RIFM publishes a new study confirming an animal alternative for genotoxicity

4.20.23

Genotoxicity refers to the potential of an ingredient to change or damage DNA, which can increase the chance of harmful effects. The Research Institute for Fragrance Materials (RIFM) evaluates the genotoxic potential of fragrance ingredients by studying two types of genotoxicity:

Mutagenicity: The potential ability of a fragrance ingredient to cause any genetic change, which can then become heritable (passed on genetically from parents to children).

Clastogenicity: The potential of a fragrance ingredient to cause breaks in chromosomes (microscopic structures made up of DNA) that could lead to chromosomes either gaining or losing segments and causing adverse or fatal effects, such as cancer.

In vitro (e.g., in test tube) genotoxicity tests, such as the internationally accepted micronucleus test RIFM uses to predict clastogenicity, can produce misleading positives. That is why more accurate follow-up tests are needed to identify the potential mechanism of positive reading and conduct an appropriate follow-up study based on mechanistic information. RIFM has avoided conducting in vivo studies to assess human health safety for over a decade and therefore has focused on developing in vitro assays to evaluate fragrance materials accurately.
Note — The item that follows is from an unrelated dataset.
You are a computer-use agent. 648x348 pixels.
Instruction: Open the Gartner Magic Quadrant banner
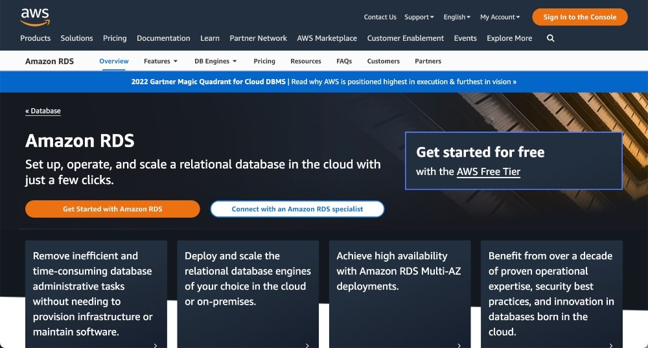pyautogui.click(x=324, y=82)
The challenge is that genotoxicity doesn’t happen in one way; it results from different mechanisms of action. Several more accurate non-animal follow-up predictive tests exist, but none cover all of these mechanisms of action.

To avoid performing multiple expensive and time-consuming animal-alternative follow-up tests, RIFM Senior Scientist Yax Thakkar, MS, and colleagues at RIFM, the biotech company Toxys, and Procter & Gamble studied the potential of the more expedient, cost-effective ToxTracker assay. ToxTracker is a stem cell-based reporter assay that can identify the mechanisms responsible for the misleading positive outcomes observed in in vitro genotoxicity tests, including the micronucleus assay. (Reporter gene assays are used to study gene expression and regulation.) The results were published in Wiley’s peer-reviewed Environmental and Molecular Mutagenesis.

“The ToxTracker assay, in combination with in silico metabolism prediction methods, successfully identified the mechanisms for misleading positive in vitro micronucleus outcomes,” Thakkar explained. “This study confirms that, by identifying the mechanism of action, ToxTracker can help us refine and redefine the animal alternative testing battery while continuing to avoid animal testing.”